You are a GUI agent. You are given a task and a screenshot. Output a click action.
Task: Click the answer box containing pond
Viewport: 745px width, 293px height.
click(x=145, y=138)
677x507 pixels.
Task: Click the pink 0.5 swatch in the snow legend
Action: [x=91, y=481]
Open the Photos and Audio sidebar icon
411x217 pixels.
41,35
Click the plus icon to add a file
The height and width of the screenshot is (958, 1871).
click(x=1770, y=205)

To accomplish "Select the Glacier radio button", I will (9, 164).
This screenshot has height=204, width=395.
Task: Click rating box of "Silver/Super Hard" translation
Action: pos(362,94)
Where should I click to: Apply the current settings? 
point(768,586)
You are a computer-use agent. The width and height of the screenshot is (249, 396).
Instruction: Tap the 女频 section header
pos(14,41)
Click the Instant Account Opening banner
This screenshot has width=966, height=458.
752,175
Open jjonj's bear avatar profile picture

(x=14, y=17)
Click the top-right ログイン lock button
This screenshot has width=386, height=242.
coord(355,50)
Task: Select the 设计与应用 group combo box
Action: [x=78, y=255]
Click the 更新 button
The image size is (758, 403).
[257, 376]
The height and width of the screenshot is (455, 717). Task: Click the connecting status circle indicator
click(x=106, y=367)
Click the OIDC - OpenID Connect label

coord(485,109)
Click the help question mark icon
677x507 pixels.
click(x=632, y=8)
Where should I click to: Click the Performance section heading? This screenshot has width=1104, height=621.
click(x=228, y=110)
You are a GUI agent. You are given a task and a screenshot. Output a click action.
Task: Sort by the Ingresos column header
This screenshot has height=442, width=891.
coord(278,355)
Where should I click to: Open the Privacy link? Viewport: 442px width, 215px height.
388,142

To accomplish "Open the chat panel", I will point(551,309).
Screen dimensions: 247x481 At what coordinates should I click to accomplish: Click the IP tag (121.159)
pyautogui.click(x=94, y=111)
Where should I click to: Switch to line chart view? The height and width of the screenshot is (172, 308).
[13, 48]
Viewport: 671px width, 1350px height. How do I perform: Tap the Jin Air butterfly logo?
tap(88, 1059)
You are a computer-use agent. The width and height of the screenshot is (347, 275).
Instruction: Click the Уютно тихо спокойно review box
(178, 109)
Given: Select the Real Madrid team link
—————
Where the listing above reaches the line that contains "Viewport: 745px width, 293px height.", start retyping, and finish with the line that contains "Click the Instant Account Opening banner"; reproduce those lines exactly and no others.

> **Your solution**
Viewport: 745px width, 293px height.
click(x=145, y=138)
677x507 pixels.
Task: Click the pink 0.5 swatch in the snow legend
Action: [x=91, y=481]
Open the Photos and Audio sidebar icon
411x217 pixels.
41,35
Click the plus icon to add a file
The height and width of the screenshot is (958, 1871).
click(x=1770, y=205)

To accomplish "Select the Glacier radio button", I will (9, 164).
This screenshot has height=204, width=395.
Task: Click rating box of "Silver/Super Hard" translation
Action: pos(362,94)
Where should I click to: Apply the current settings? 
point(768,586)
You are a computer-use agent. The width and height of the screenshot is (249, 396).
Instruction: Tap the 女频 section header
pos(14,41)
Click the Instant Account Opening banner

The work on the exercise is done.